Breast cancer prevalence among older women (≥70 years) is increasing. The higher cancer mortality experienced by older versus younger patients represents a major health disparity that could be explained by advanced presentation, delayed diagnosis, organ function decline, and presence of co-morbidities. Older patients can also be under-represented in clinical trials, emphasising the need to carefully evaluate the risks and benefits of anticancer therapy in this population. The multidisciplinary taskforce behind this study ‒ which includes specialists in medical oncology, radiation oncology, surgery, geriatrics, radiology, and epidemiology, as well as patient advocates ‒ was established in 2007 to prepare recommendations for management of breast cancer in older women, with the current publication representing their latest update.
Screening for frailty in women aged 70 years and older, recommend the authors, is needed to identify those at increased risk of adverse outcomes. Stratifying patients as ‘fit, susceptible, or frail’, they write, can recognise those at risk of complications. “Similar to younger patients, fit older individuals can tolerate standard treatment. Susceptible individuals can require treatment adjustment and geriatric interventions,” they write. Competing mortality risks, add the authors, can justify less aggressive approaches. “Decisions should consider not only the risk of breast cancer recurrence, but also the risk of dying of other causes, which is strongly affected by frailty.”
Since geriatric assessment can be time consuming and may not be necessary for all older patients, the authors recommend in the first instance use of toxicity calculators, such as the Cancer and Aging Research Group (CARG) Chemo-Toxicity Calculator and the Chemotherapy Risk Assessment Scale for High-age (CRASH) scores, to estimate risks of grade 3‒5 chemotherapy toxicity.
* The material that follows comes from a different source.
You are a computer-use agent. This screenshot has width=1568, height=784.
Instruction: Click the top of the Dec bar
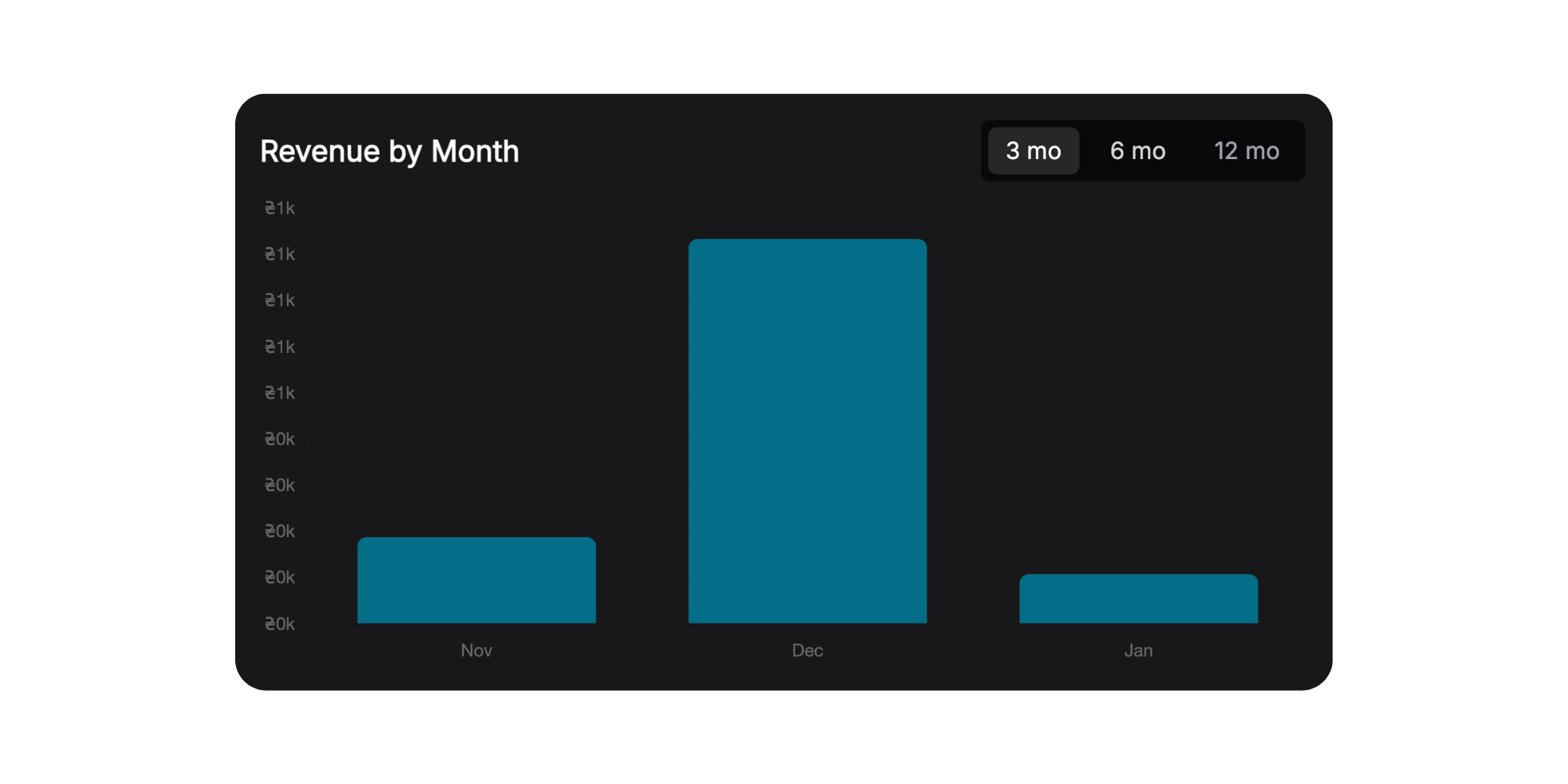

Such scales, they stress, should not be used as the sole factor to determine whether older women should receive chemotherapy, but rather as adjuncts to decision making. The latest recommendations for management of older women were also expanded to include:
- Cultural and social consideration. In multicultural societies, engagement with the patient’s social and cultural community is considered an important factor in improving outcomes for patients and care givers.
- Surveillance imaging. Biennial screening mammography for women aged 70‒75 years, with mammography is considered unlikely to provide benefit after 75 years.
- Genetic screening. Genetic testing should take place regardless of age, since it may have relevant implications for therapeutic decisions and family members.
- Gene expression profiles. Integrating information regarding general health status is considered essential to ensure accuracy in multigene prognostic models.
- Neoadjuvant systemic treatment options. Fit older patients should be considered for neoadjuvant systemic therapy similar to younger women. Less fit older patients are considered best served by surgery upfront that could enable systemic treatment de-escalation based on pathological findings.
- Bone-modifying drugs. Since bone health is affected by systemic treatments for early breast cancer, baseline assessment and monitoring is recommended for older women, with adjuvant bisphosphonates offered to those found to have moderate to high risk of disease.
- Targeted therapy. CDK4/6 inhibitors in combination with endocrine therapy represent a suitable treatment in older patients with frequent adjustments needed; however, everolimus should be approached with caution and on a case-by-case basis due to its worse safety profile in older patients.
- Supportive care. Due to increased physiological vulnerability and decreased functional reserve, older patients are at risk of decompensation while receiving cancer treatment. Particular care should be paid to digestive symptoms, malnutrition, pain control and depression, with older patients also more susceptible to changes in medications, side-effects and drug interactions.